Abstract 1: Male Sprague Dawley Rats Exposed To Perinatal Hypoxia Are More Susceptible To Angiotensin II-induced Hypertension In Adulthood Vs Females

Abstract

Preterm infants (born prior to 37 weeks (wks) gestation) are susceptible to hypoxia, which predisposes to hypertension in later life. Underdeveloped organs, including the kidney, prevent preterm infants from effectively regulating blood volume and O 2 delivery. Since rat nephrogenesis completes ~ postnatal day (PND) 8, we hypothesized that exposure to hypoxia before nephrogenesis is complete will promote hypertension in adulthood.
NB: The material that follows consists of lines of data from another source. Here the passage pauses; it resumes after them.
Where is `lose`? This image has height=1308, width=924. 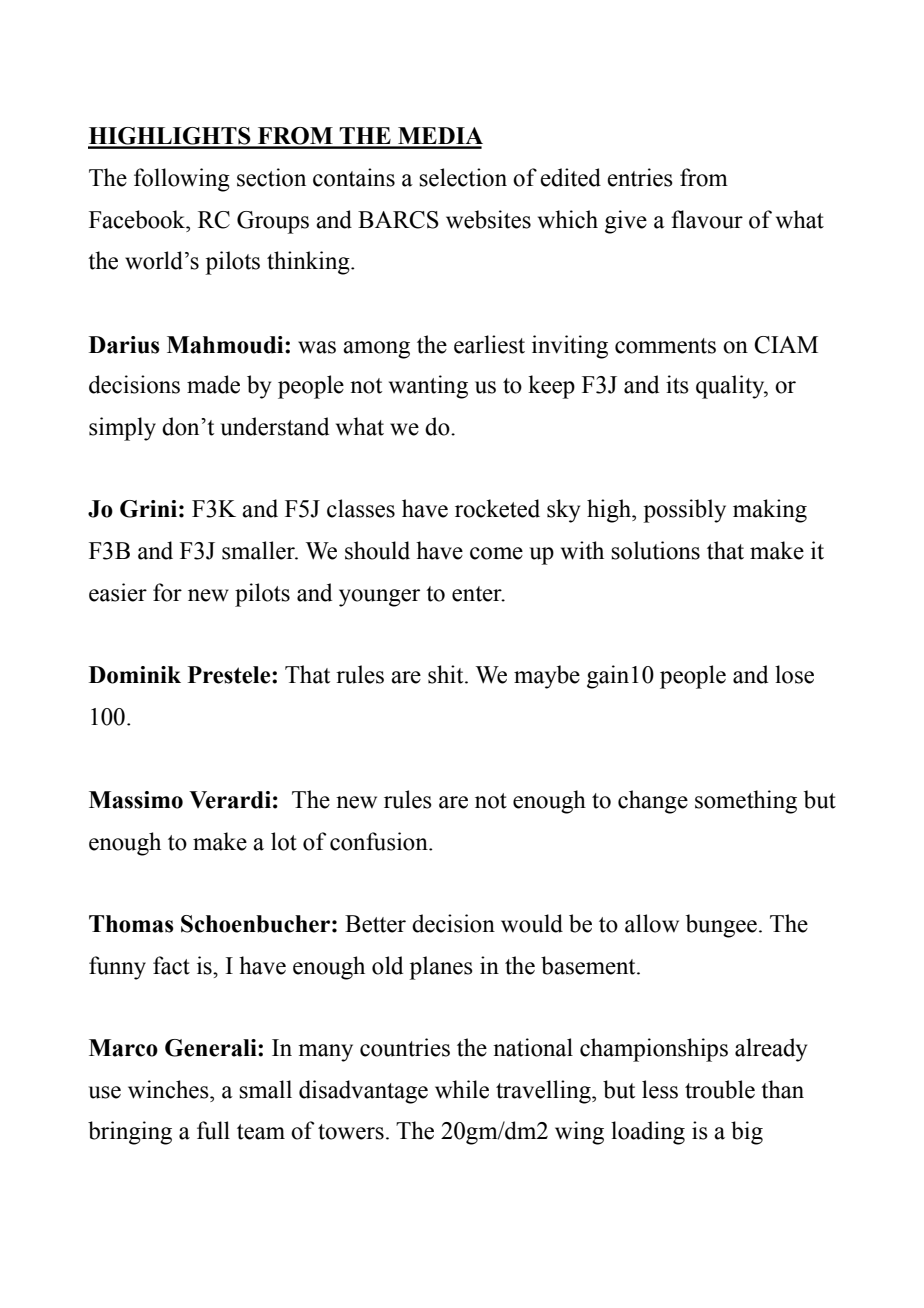
lose is located at coordinates (794, 674).
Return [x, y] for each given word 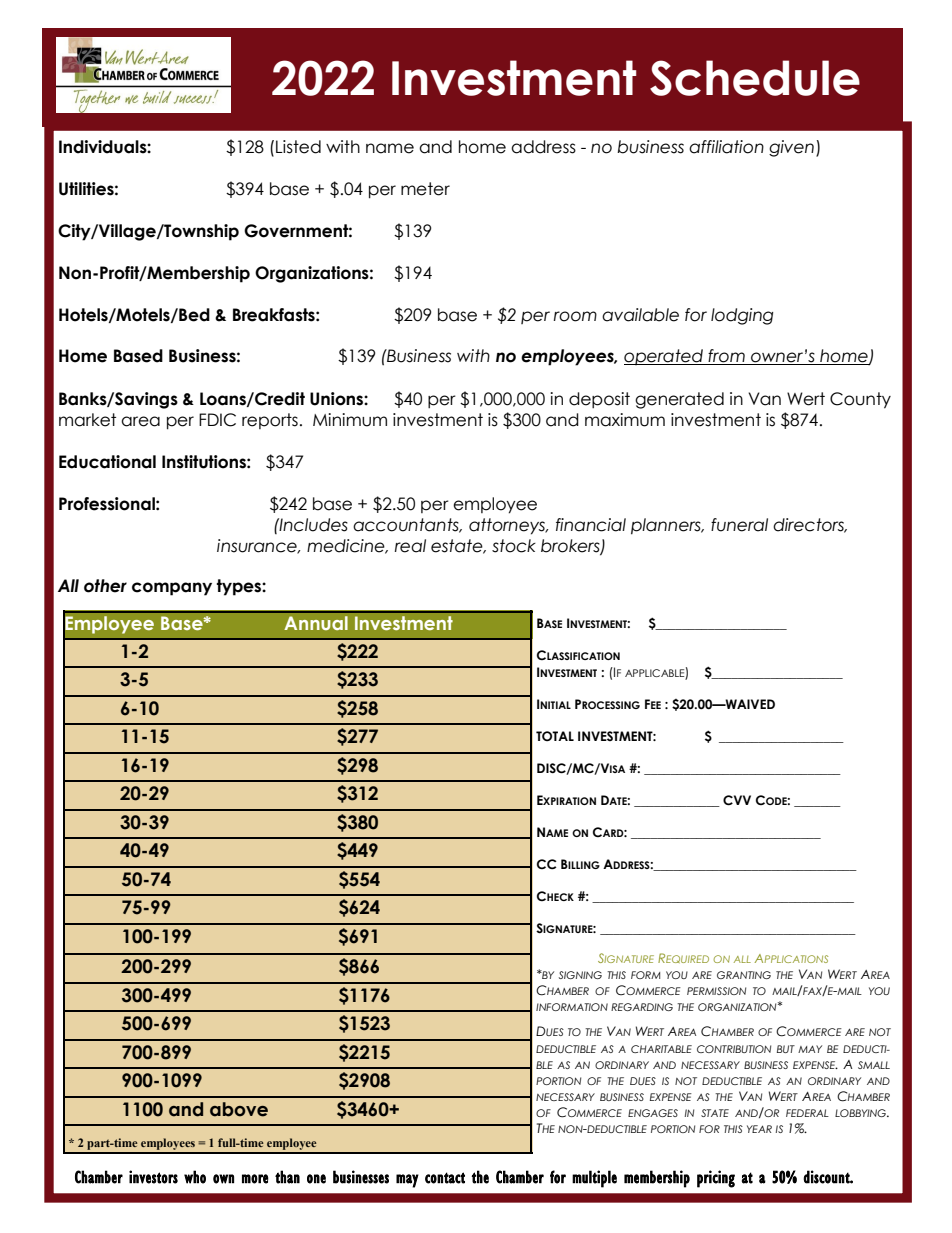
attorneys [508, 526]
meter [425, 189]
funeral [739, 525]
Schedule [755, 78]
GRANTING [744, 975]
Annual [316, 623]
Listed [298, 147]
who [195, 1177]
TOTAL [555, 736]
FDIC [217, 420]
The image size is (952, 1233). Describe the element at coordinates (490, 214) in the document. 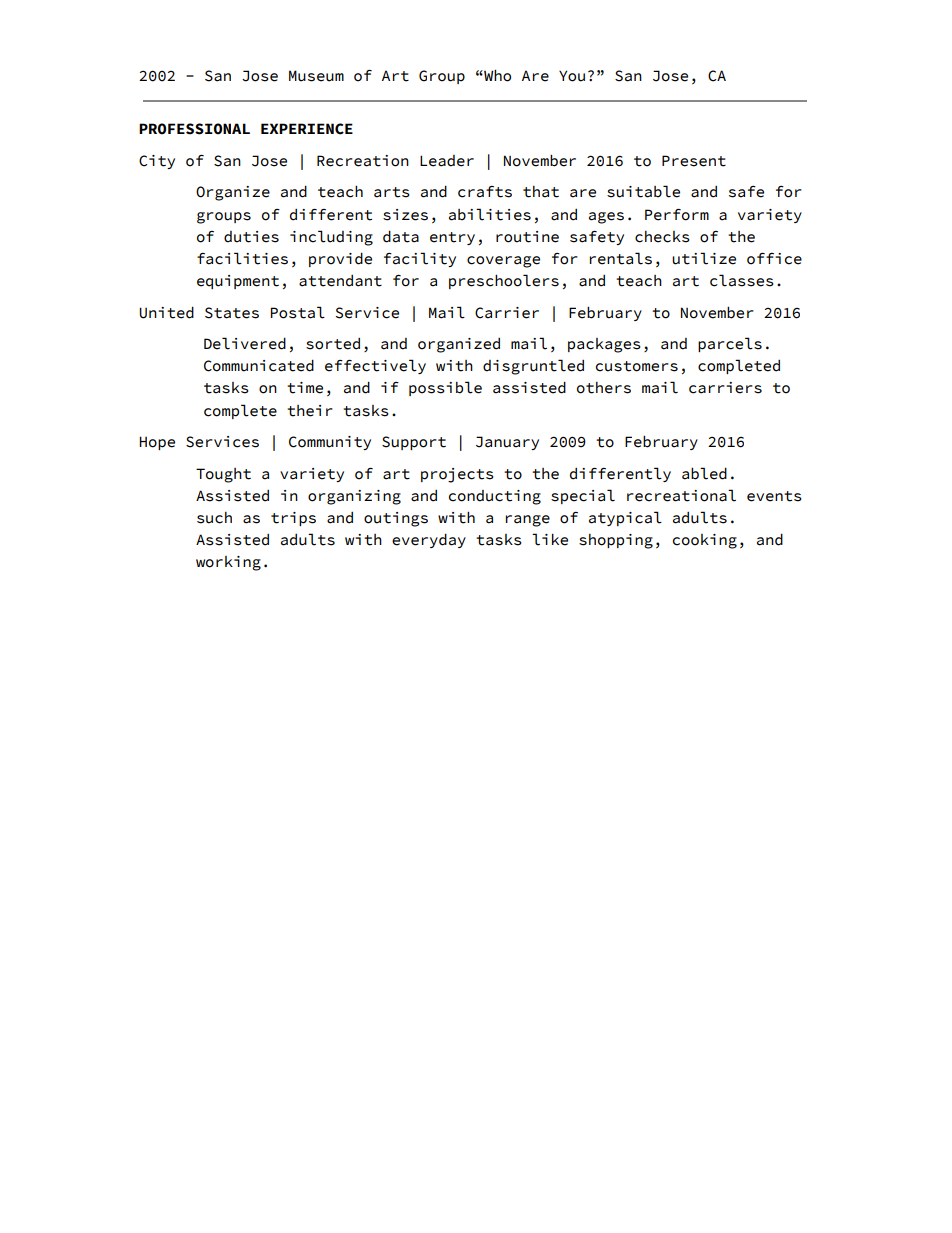

I see `abilities` at that location.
Male and female Sprague Dawley pups were randomized to Ctrl (room air) or intermittent hypoxia (IH) at PND 1 (n=6/group). IH pups were exposed to ~10% O 2 three times a day, 10 minutes/session, from PND 1-8. O 2 saturation was measured at PND 6. Mean arterial pressure (MAP) was measured via telemetry from ~14 – 16 wks of age. To determine the MAP response to a cardiovascular challenge, osmotic minipumps containing angiotensin (Ang) II (400 ng/kg/min) were implanted at 15 wks of age. IH pups had lower O 2 saturation vs ctrl (P O2 <0.05). Light cycle (LC) and dark cycle (DC) MAP were similar in all groups at baseline. Following treatment, LC-MAP was higher in IH-M vs Ctrl-M, but similar among female groups (P Int . = 0.04). IH animals had higher DC-MAP vs ctrl (P O2 = 0.02). IH decreased blood oxygen, suggesting a global decrease in oxygen delivery to organs, similar to what is seen with hypoxia. Perinatal IH alone did not increase MAP. However, this exposure did increase MAP in response to Ang II. While both males and females exposed to perinatal hypoxia had higher Ang II-induced hypertension vs ctrls in the dark cycle, this effect was preserved only in males in the light cycle. This suggests males are more susceptible to blood pressure effects of perinatal IH.